Excerpted text:
◆ ◆ ◆ ◆ ◆
From 2018, a major event in the history of UNCLOS is the Intergovernmental Conference (IGC) to negotiate a legally binding instrument under UNCLOS on the conservation and sustainable use of marine Biological diversity in areas Beyond National Jurisdiction (BBNJ). The IGC-BBNJ follows years of preparatory work and will continue negotiations until 2020 when the international legally binding instrument (ILBI) is envisaged to be complete. The IGC-BBNJ comes at a time of increased focus on environmental, economic and social sustainability of the planet as a whole, facing stark realities of climate crisis and biodiversity loss. The world’s High Seas – those parts of the ocean that are not managed under national jurisdictions as 200-mile Exclusive Economic Zones (EEZs) represent potential resource wealth both for adjacent maritime and coastal states and as common heritage of humankind, as well as urgent gaps in scientific knowledge.
Contestations over the High Seas are diverse globally, and demonstrate the need for the ILBI under UNCLOS that the IGC-BBNJ is developing. The IGC has proceeded from a basic focus on four areas of particular attention, each of which is being developed through plenary debates among UN member states and a wide range of stakeholders including NGOs:
- measures such as area-based management tools, including marine protected areas
- capacity-building and the transfer of marine technology
- environmental impact assessments
- marine genetic resources including questions on the sharing of benefits
The significant role of ocean science
While the ongoing BBNJ negotiations clearly represent a wide range of complex legal challenges, this Side Event takes a different perspective and focuses on the multiple, significant roles of ocean science in its widest sense. With partners and speakers from the scientific community, diplomacy and the United Nations system, we want to explore and exemplify current scientific challenges for global ocean governance of BBNJ, as well as account for the increased involvement of research in the ongoing IGC and the place of science in the ILBI.
◆ ◆ ◆ ◆ ◆
Data under study:
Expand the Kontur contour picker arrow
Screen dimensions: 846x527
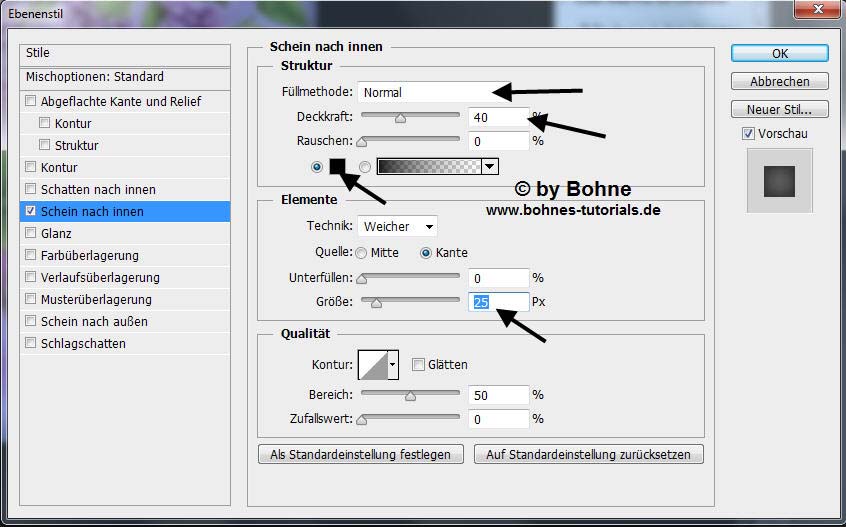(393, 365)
◆ ◆ ◆ ◆ ◆
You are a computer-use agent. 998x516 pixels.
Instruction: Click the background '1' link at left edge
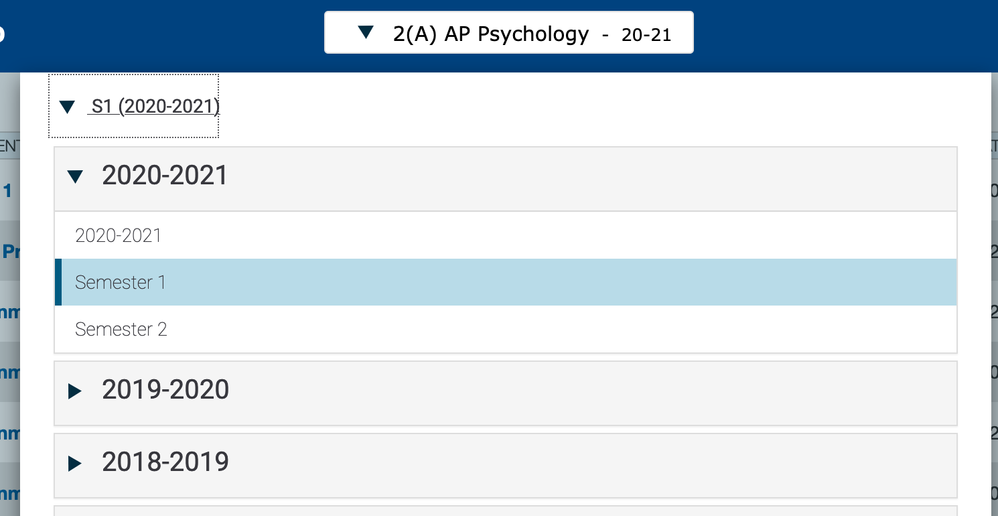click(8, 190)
◆ ◆ ◆ ◆ ◆
Exercise description:
Continue the text on the BBNJ negotiations and the role of ocean science from the point where it stops.

Response to the exercise:
The panel includes prominent representatives all committed to developing this specific science-policy nexus for BBNJ. While the four areas of attention listed above certainly signify multiple ways in which science and technology are broadly relevant, the specific focus area of capacity-building and the transfer of marine technology is key to making explicit the range of research challenges for future governance of the world’s High Seas under UNCLOS and the ILBI for BBNJ.
The University of Bergen’s partners in co-hosting this side event – the Permanent Mission of Palau to the United Nations and the Intergovernmental Oceanographic Commission – are well positioned to cover the range of questions addressed. The IOC, through the UN Decade of Ocean Science, has a significant role in building capacity, facilitating sharing of data and transfer of marine techonoly, as well as in forging a science-policy nexus and contributing globally to building capacity and providing a scientific basis for BBNJ governance.
The Side Event aspires to provide an arena for exchange of science and policy ideas directly relevant to the IGC-BBNJ. There will also be discussion on how a BBNJ ILBI can contribute to the 2030 Agenda, including how science can be used to underpin this particular development.
Target audience
The target group for the Side Event are all parties with stakes in the science-policy nexus (diplomacy, politics, research, industry, etc). However, the event also aims to include an outreach component to connect with the general public, so as to create broader support for informed decision-making on the outcomes of the BBNJ negotiations.